Extracted records:
--------------------------------

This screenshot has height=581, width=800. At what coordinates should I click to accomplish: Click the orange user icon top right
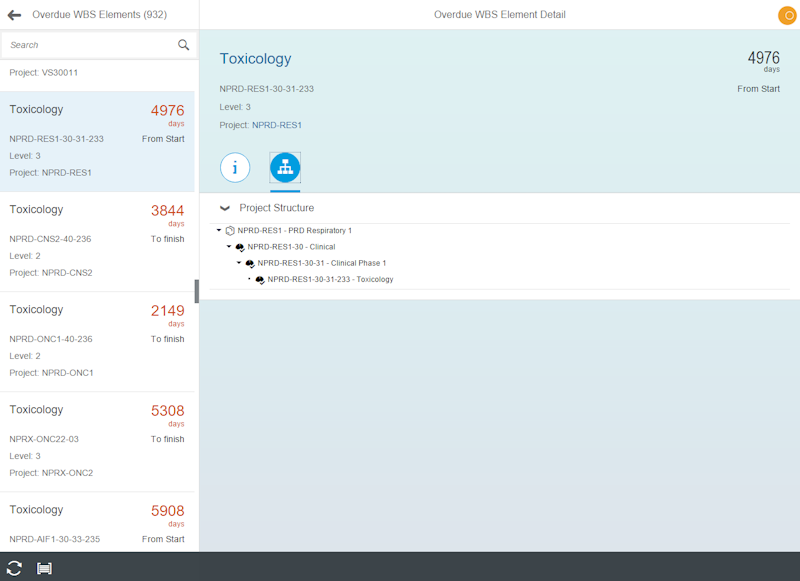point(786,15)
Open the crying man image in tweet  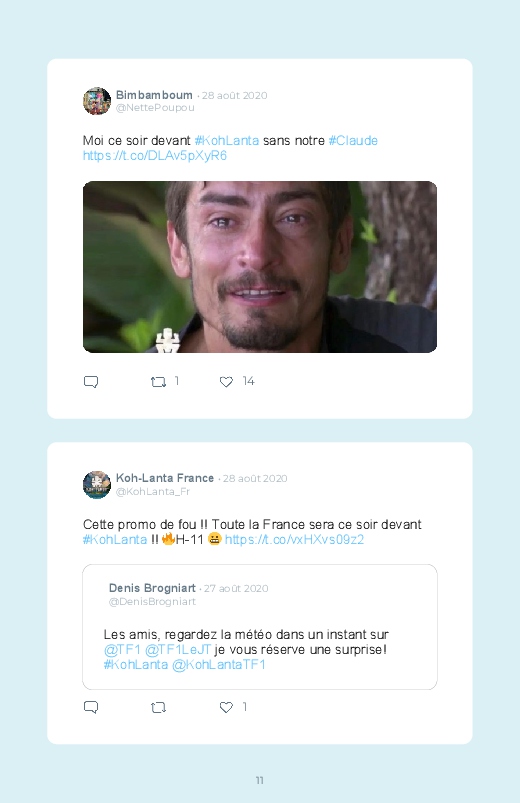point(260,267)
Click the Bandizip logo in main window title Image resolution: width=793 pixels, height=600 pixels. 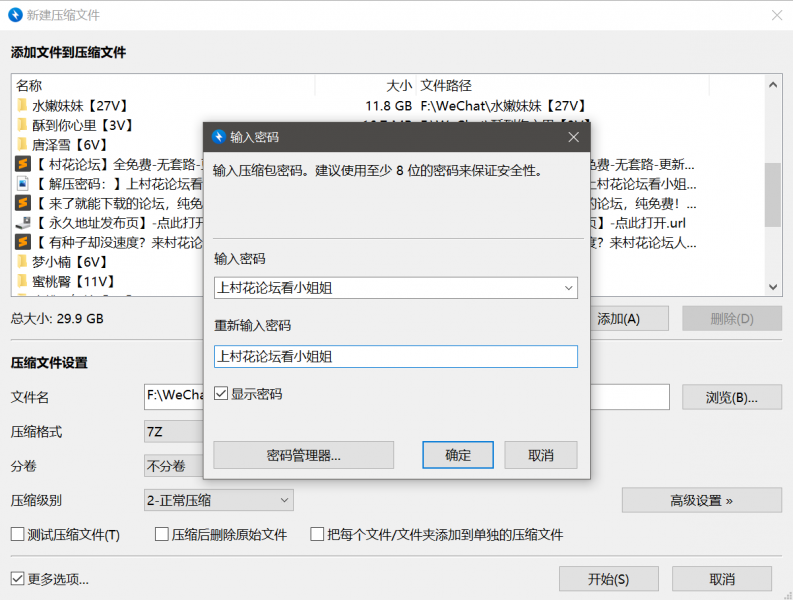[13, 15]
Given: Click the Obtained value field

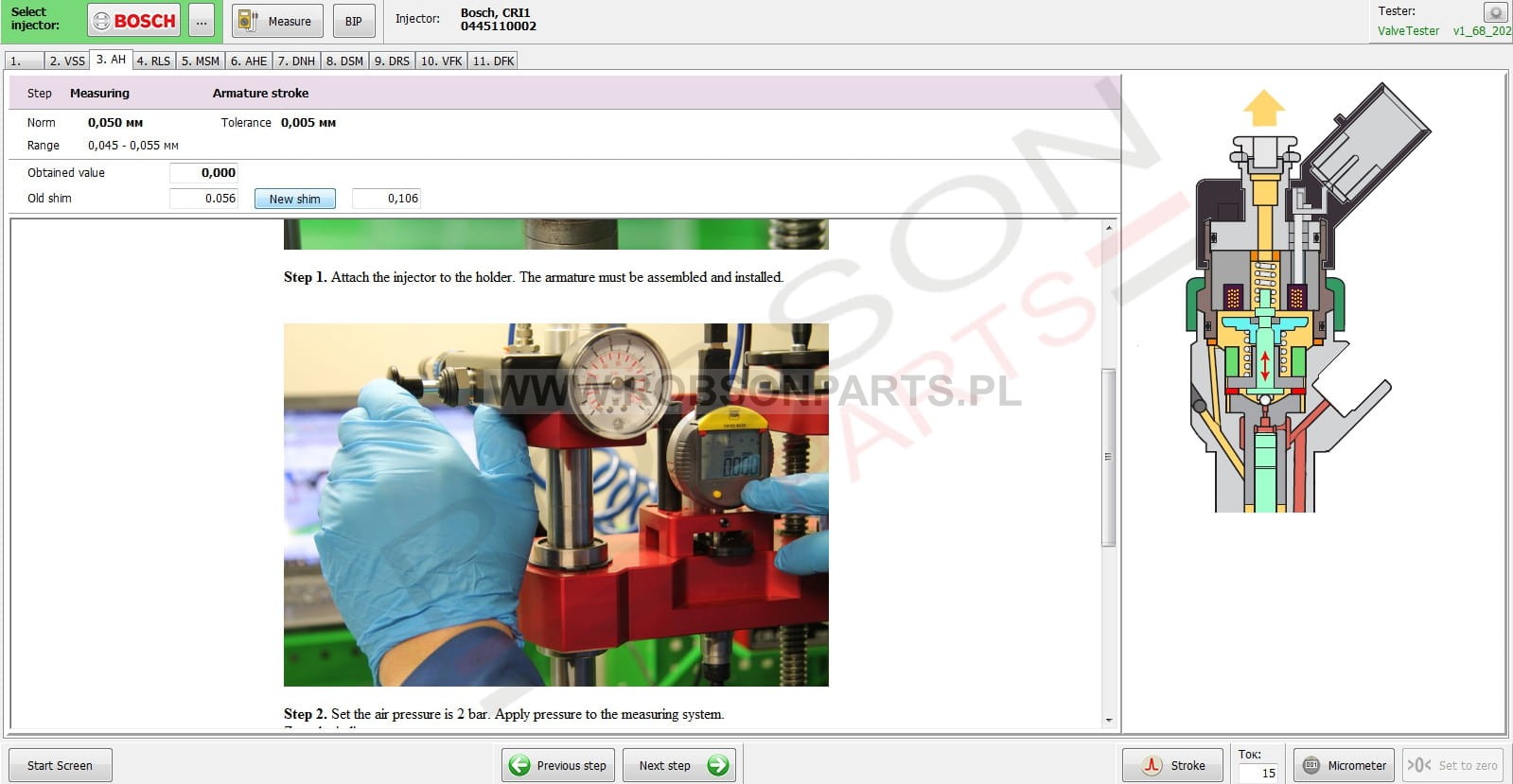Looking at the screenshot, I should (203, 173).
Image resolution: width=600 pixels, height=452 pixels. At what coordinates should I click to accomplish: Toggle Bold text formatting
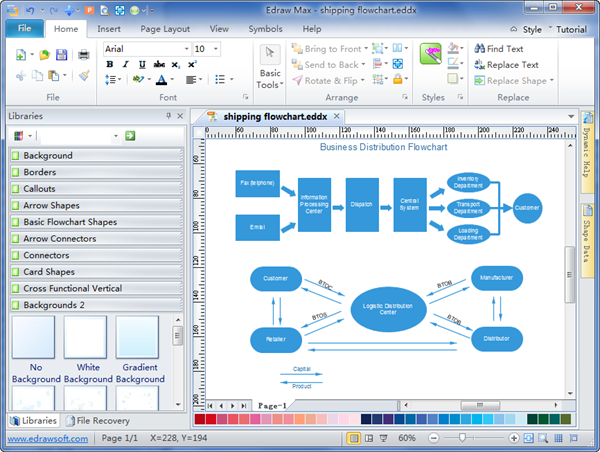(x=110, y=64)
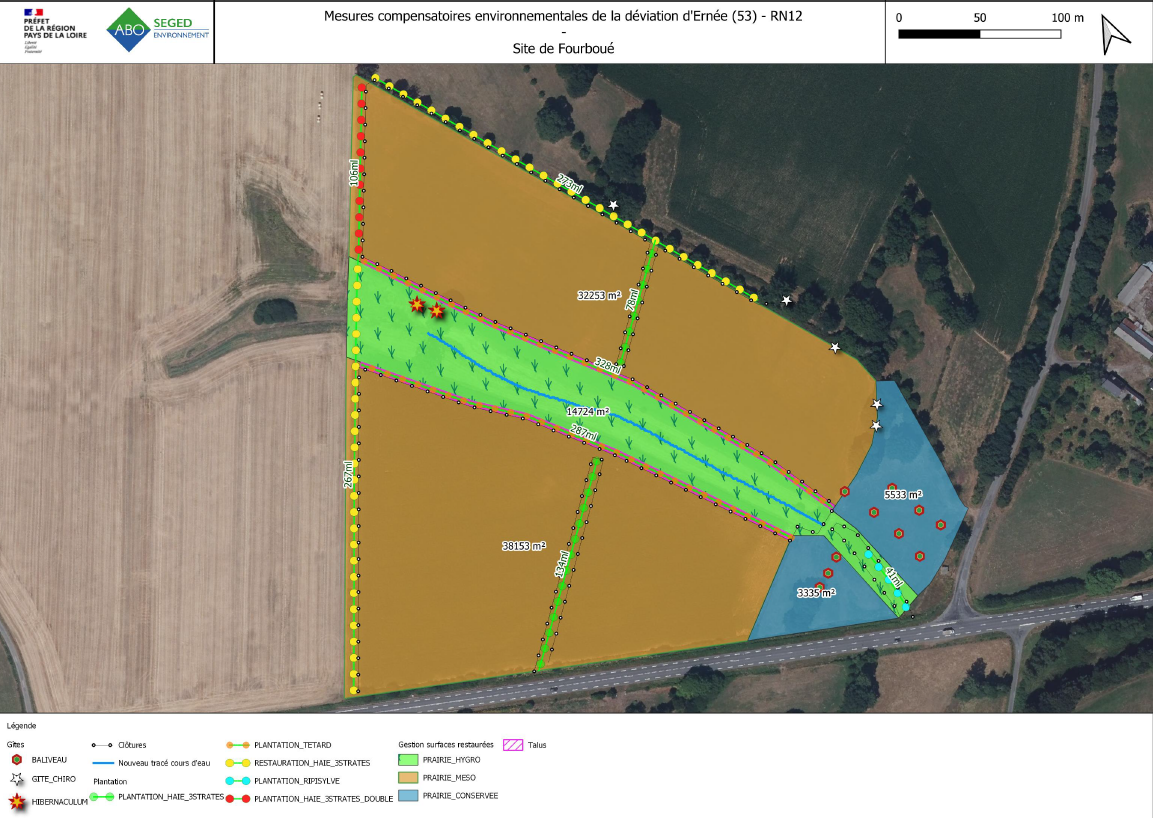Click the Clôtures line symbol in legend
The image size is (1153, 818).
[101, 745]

--------------------------------

◆ **Problem details**
From the line containing "Given: Click the Obtained value field" through the last line of the records above, reproduce every line exactly, leaving out the pictures.

◆ **Result**
Given: Click the Obtained value field

Looking at the screenshot, I should (203, 173).
Image resolution: width=600 pixels, height=452 pixels. At what coordinates should I click to accomplish: Toggle Bold text formatting
(x=110, y=64)
Click the Clôtures line symbol in legend
The image size is (1153, 818).
[101, 745]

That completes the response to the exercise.